Published: 7 July 2022
Authors: Takeshi Ogo, Hiroto Shimokawahara, Hideyuki Kinoshita, Seiichiro Sakao, Kohtaro Abe, Satoaki Matoba, Hirohiko Motoki, Noriaki Takama, Junya Ako, Yasuhiro Ikeda, Shuji Joho, Hisataka Maki, Takahiro Saeki, Teruyasu Sugano, Ichizo Tsujino, Koichiro Yoshioka, Naoki Shiota, Shinichi Tanaka, Chieko Yamamoto, Nobuhiro Tanabe, Koichiro Tatsumi, for the Study Group
Source: This abstract has been sourced from NZ Respiratory Research Review Issue 202
Background Treatment options for inoperable chronic thromboembolic pulmonary hypertension (CTEPH) remain limited. Selexipag, an oral selective IP prostacyclin receptor agonist approved for pulmonary arterial hypertension, is a potential treatment option for CTEPH.
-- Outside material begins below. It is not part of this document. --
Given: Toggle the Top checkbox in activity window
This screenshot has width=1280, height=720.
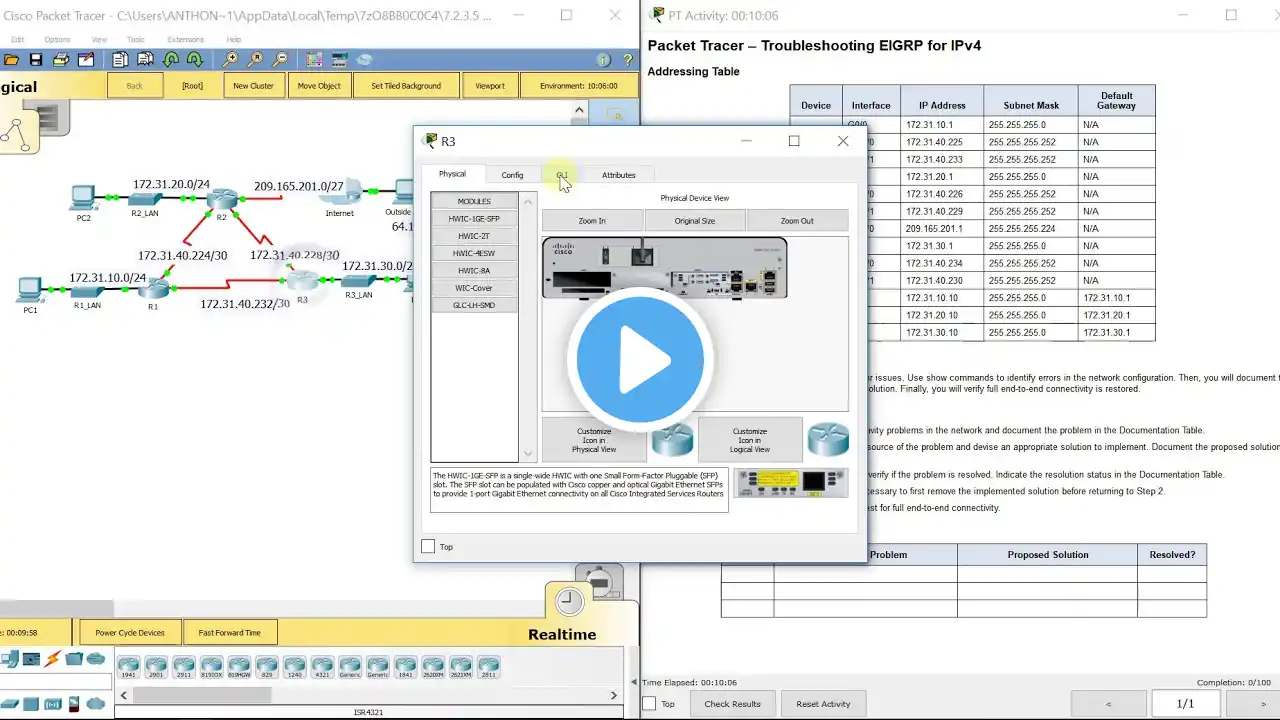Looking at the screenshot, I should [649, 704].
Methods In this multicentre, randomised, double-blind, placebo-controlled study, 78 Japanese patients with inoperable CTEPH or persistent/recurrent pulmonary hypertension after pulmonary endarterectomy and/or balloon pulmonary angioplasty were randomly assigned to receive placebo or selexipag. The primary end-point was the change in pulmonary vascular resistance (PVR) from baseline to week 20. Secondary end-points were changes in other haemodynamic parameters: 6-min walk distance (6MWD), Borg dyspnoea scale score, World Health Organization (WHO) functional class, EuroQol five-dimension five-level tool and N-terminal pro-brain natriuretic peptide.
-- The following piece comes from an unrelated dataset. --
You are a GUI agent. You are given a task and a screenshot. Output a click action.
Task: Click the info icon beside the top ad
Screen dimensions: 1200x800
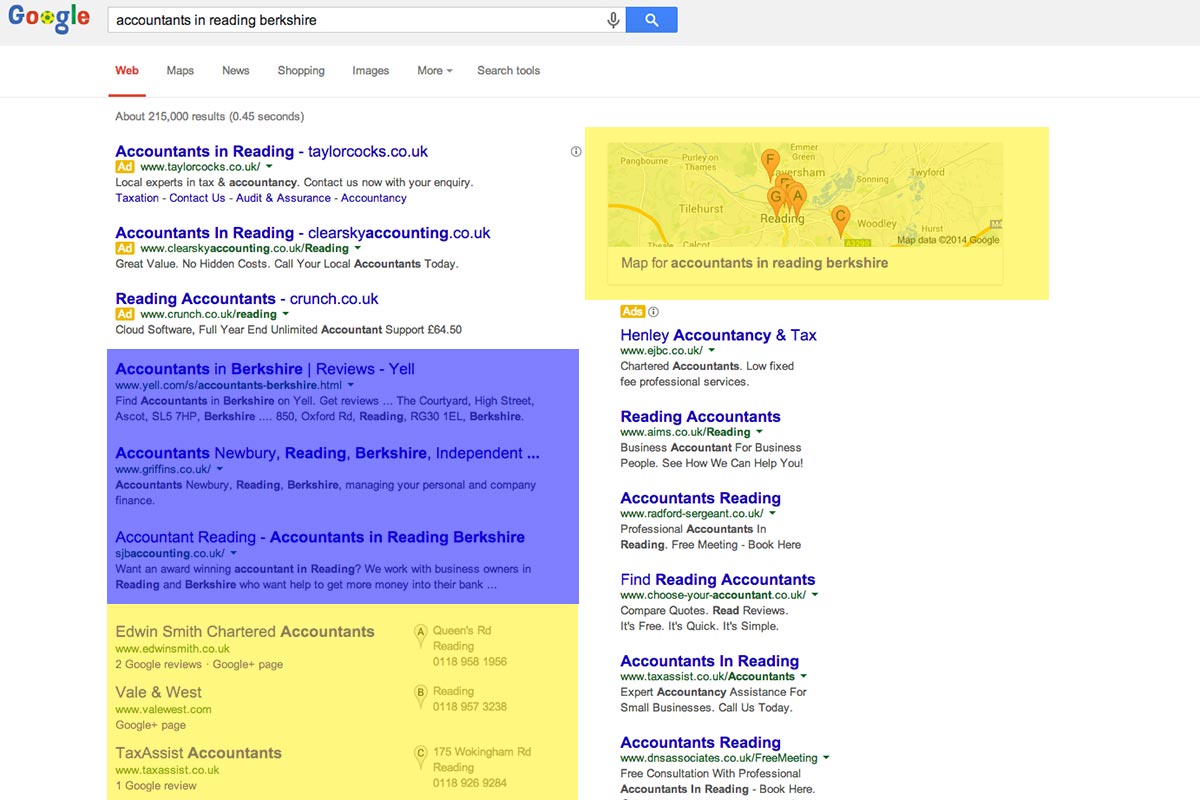(576, 152)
Results The change in PVR was −98.2±111.3 dyn·s·cm−5 and −4.6±163.6 dyn·s·cm−5 in the selexipag and placebo groups, respectively (mean difference −93.5 dyn·s·cm−5; 95% CI −156.8 to −30.3; p=0.006). The changes in cardiac index (p<0.001) and Borg dyspnoea scale score (p=0.036) were also significantly improved over placebo. 6MWD and WHO functional class were not significantly improved. The common adverse events in the selexipag group corresponded to those generally observed following administration of a prostacyclin analogue.
Conclusion Selexipag significantly improved PVR and other haemodynamic variables in patients with CTEPH, although exercise capacity remained unchanged. Further large-scale investigation is necessary to prove the role of selexipag in CTEPH.